To install the package, run

pip install git+https://github.com/nestauk/dap_job_quality.git

Quickstart

To extract dimensions of job quality from a single job advert or from a list of job adverts, you can use the extract_job_quality() function. This function takes a dataframe of job adverts as input, and returns

  • A dataframe with the job adverts split into sentences; each sentence is labelled 0 or 1 according to whether it is related to job quality, and sentences labelled 1 are also matched to the taxonomy.
  • A concise dict which just contains the ID of each advert, and the target phrases that it was matched to.

Example usage:

from dap_job_quality.pipeline.find_job_quality import JobQuality
import pandas as pd

# Initialize JobQuality class
job_quality = JobQuality()
job_quality.load()

# Example job adverts dataframe
job_adverts = pd.DataFrame(
    [
        {'id': 123, 'description': '[This is a job advert. It has many benefits such as a pension scheme and a cycle to work scheme.]'},
        {'id': 234, 'description': '[This is a job advert for a bank job. There are free childcare vouchers. We also offer a yearly bonus and generous salary.]'}
    ]
)

# Extract job quality
jq_df_filtered, job_id_to_target_phrase = job_quality.extract_job_quality(
    job_adverts, id_col="id", text_col="description"
)

The output dataframe jq_df_filtered should look like this:

id description clean_description job_quality_label sentences_split ngrams target_phrase cosine_similarity subcategory
123 This is a job advert. It has many benefits su... This is a job advert. It has many benefits suc... LABEL_1 It has many benefits such as a pension scheme ... a cycle to work Cycle to work 0.965111 PERKS
123 This is a job advert.

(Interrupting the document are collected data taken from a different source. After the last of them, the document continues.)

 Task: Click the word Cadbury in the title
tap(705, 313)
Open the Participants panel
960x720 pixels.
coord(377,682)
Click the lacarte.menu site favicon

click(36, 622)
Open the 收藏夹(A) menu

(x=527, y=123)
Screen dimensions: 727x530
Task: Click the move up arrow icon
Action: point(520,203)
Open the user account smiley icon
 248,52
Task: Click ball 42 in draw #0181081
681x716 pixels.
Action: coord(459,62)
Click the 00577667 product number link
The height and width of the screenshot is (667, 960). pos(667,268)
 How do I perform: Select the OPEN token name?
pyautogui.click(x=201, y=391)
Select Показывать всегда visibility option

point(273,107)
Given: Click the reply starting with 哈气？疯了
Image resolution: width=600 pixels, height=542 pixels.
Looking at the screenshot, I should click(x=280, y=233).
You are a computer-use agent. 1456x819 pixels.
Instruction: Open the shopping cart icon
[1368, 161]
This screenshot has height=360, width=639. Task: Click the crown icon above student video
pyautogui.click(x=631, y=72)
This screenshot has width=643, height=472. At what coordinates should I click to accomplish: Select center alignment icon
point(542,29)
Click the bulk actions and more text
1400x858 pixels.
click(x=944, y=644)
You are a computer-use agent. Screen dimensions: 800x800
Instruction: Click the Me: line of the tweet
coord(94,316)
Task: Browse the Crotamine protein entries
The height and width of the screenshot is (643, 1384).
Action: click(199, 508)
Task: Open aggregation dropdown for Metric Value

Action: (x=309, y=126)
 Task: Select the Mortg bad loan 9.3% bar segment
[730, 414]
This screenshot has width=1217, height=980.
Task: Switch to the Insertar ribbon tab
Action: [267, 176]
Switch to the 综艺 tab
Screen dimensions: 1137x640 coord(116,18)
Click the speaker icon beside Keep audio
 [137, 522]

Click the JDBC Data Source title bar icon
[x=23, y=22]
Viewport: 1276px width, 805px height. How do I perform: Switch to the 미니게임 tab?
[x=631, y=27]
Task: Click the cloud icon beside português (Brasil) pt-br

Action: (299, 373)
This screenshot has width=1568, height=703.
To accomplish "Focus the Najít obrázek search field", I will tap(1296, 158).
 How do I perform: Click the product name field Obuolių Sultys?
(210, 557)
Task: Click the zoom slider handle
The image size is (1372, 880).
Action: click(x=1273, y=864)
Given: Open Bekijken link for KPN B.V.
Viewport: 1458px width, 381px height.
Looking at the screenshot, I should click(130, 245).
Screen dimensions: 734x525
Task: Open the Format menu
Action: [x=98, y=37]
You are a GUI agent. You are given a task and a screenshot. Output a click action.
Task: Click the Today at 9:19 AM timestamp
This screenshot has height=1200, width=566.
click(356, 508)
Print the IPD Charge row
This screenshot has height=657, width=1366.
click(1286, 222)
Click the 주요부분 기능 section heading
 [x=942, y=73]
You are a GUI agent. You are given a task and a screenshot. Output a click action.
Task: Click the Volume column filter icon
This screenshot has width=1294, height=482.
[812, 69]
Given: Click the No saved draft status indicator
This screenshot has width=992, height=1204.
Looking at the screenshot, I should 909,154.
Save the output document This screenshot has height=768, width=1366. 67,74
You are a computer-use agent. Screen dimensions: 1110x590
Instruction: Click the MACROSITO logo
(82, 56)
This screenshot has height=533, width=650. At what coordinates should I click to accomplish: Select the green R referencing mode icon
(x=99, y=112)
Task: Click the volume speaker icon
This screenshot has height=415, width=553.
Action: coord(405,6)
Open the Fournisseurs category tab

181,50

It has many benefits su... This is a job advert. It has many benefits suc... LABEL_1 It has many benefits such as a pension scheme ... many benefits such as benefits 0.874949 PERKS
123 This is a job advert. It has many benefits su... This is a job advert. It has many benefits suc... LABEL_1 It has many benefits such as a pension scheme ... such as a pension pension 0.821573 COMP
123 This is a job advert. It has many benefits su... This is a job advert. It has many benefits suc... LABEL_1 It has many benefits such as a pension scheme ... a pension scheme and pension scheme 0.964935 COMP
234 This is a job advert for a bank job. There ar... This is a job advert for a bank job. There are... LABEL_1 There are free childcare vouchers. There are free childcare vouchers. childcare vouchers 0.838904 CARING
234 This is a job advert for a bank job. There ar... This is a job advert for a bank job. There are... LABEL_1 We also offer a yearly bonus and generous salary. bonus and generous salary. compensation 0.576268 COMP
234 This is a job advert for a bank job. There ar... This is a job advert for a bank job. There are... LABEL_1 We also offer a yearly bonus and generous salary. a yearly bonus and performance bonus 0.618560 COMP

Meanwhile, the more concise output, job_id_to_target_phrase, should look like this:

{
    123: ['Cycle to work', 'benefits', 'pension', 'pension scheme'],
    234: ['childcare vouchers', 'compensation', 'performance bonus']
 }

How does it work?

The pipeline comprises 4 basic steps:

  1. Clean the text minimally, then separate the advert into sentences
  2. Classify the sentences as either relating to job quality (eg "We are a friendly supportive team") or not relating to job quality (eg "You must have a friendly supportive demeanour"). More detail on the classifier here and in the README.
  3. Chunk up the sentences
  4. Match the sentence chunks to the taxonomy (more detail on steps 3 and 4 here)